(Stored items)
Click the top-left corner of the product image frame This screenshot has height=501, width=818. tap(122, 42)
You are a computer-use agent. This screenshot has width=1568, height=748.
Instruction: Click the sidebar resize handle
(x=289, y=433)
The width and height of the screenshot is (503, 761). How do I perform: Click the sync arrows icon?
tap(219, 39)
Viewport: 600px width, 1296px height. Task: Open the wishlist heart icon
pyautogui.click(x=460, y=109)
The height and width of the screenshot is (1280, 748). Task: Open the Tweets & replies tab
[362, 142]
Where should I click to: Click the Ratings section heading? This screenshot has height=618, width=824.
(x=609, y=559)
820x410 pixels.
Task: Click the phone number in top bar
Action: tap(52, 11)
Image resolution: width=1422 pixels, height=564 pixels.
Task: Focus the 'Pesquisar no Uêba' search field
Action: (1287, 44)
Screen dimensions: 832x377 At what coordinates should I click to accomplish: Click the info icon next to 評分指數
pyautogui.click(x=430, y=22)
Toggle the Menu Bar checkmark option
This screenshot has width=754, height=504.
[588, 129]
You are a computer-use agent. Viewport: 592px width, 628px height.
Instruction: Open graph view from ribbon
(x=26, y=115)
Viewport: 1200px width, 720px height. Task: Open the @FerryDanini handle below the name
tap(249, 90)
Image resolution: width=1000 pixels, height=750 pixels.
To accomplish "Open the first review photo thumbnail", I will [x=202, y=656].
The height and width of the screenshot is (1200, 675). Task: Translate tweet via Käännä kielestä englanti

▸ **Work order**
Print only the lines from the one with "Viewport: 1200px width, 720px" to the end of the records, both included.

▸ **Task solution**
Viewport: 1200px width, 720px height. Task: Open the @FerryDanini handle below the name
tap(249, 90)
Image resolution: width=1000 pixels, height=750 pixels.
To accomplish "Open the first review photo thumbnail", I will [x=202, y=656].
The height and width of the screenshot is (1200, 675). Task: Translate tweet via Käännä kielestä englanti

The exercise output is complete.